Review: Tumor

What if you couldn’t trust your eyes, your ears, your memory?  What if your past became indistinguishable from your present?   In Tumor, Joshua Fialkov and Noel Tuazon deal with just those questions: when P.I. Frank Armstrong is diagnosed with an inoperable brain tumor and basically sentenced to death, he’s given one last opportunity to redeem himself, one last case.   But the girl looks just a little bit too much like Frank’s late wife, a beautiful woman who haunts him when the tumor makes it too hard for Frank to separate the past from the present, reality from hallucination, and as he digs in deeper trying to protect her, he starts losing control of what’s left of his life.

Noel Tuazon’s black-and-white art fabulously suited to the noir tale, particularly as the story goes on and the core cast is rounded out and the differences in how the characters move, how they have aged, and how they dress becomes more and more familiar.  Slight stylistic shifts make it easy to pick out the dreamier segments without exaggerating them too much, keeping the story grounded and Frank’s loss of control frightening, while Frank’s frequent seizures are cleverly illustrated reminders of how quickly his mind is falling apart – and how much of the past is catching up to him.   And at the back of the book, some of Tuazon’s concept sketches have been included (as well as a Frank Armstrong character-piece by Fialkov, a short essay about L.A., and an afterward).

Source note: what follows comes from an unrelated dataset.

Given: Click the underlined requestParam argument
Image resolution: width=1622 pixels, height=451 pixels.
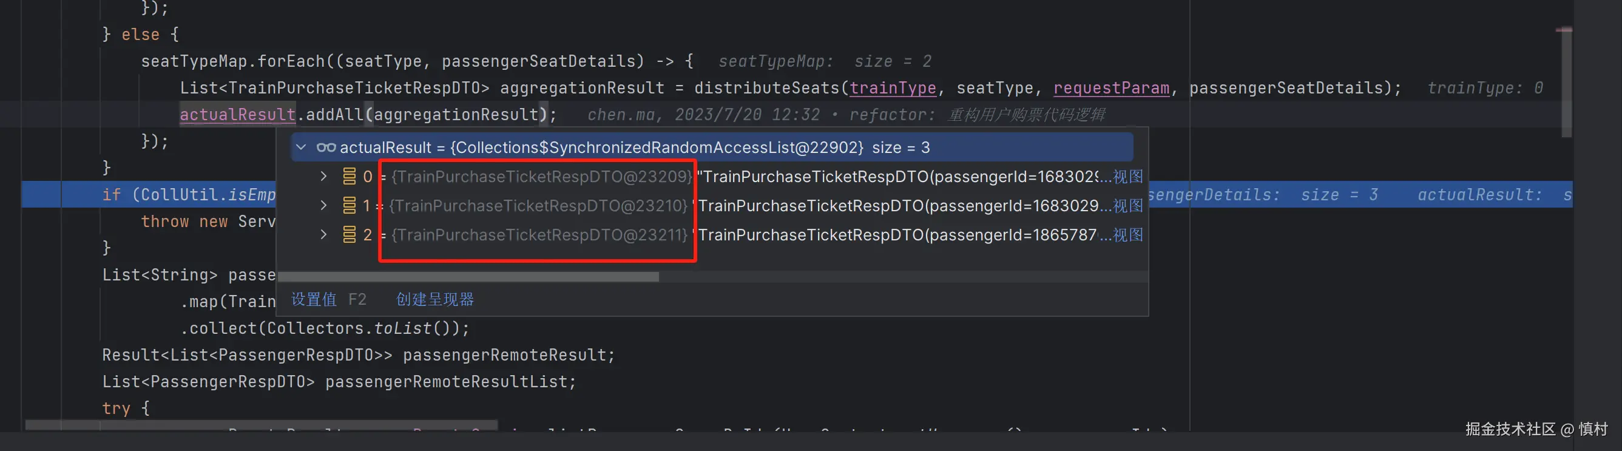Looking at the screenshot, I should 1111,88.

With the recent boom of crime comics, we’ve had a lot of great stuff to pick and choose from, and make no mistake, Tumor is a fantastic read.  In true noir fashion, no one is quite what they seem and betrayal is inevitable, but Fialkov and Tuazon have imbued their book with a genuine sense of melancholy and fear, a comic that blends the grime and depth of Criminal‘s best world-weary characters with the narrative playfulness and inevitable tragedy of Memento.  Beautifully packaged and cleverly constructed, Tumor is a grim, undeniably engrossing read.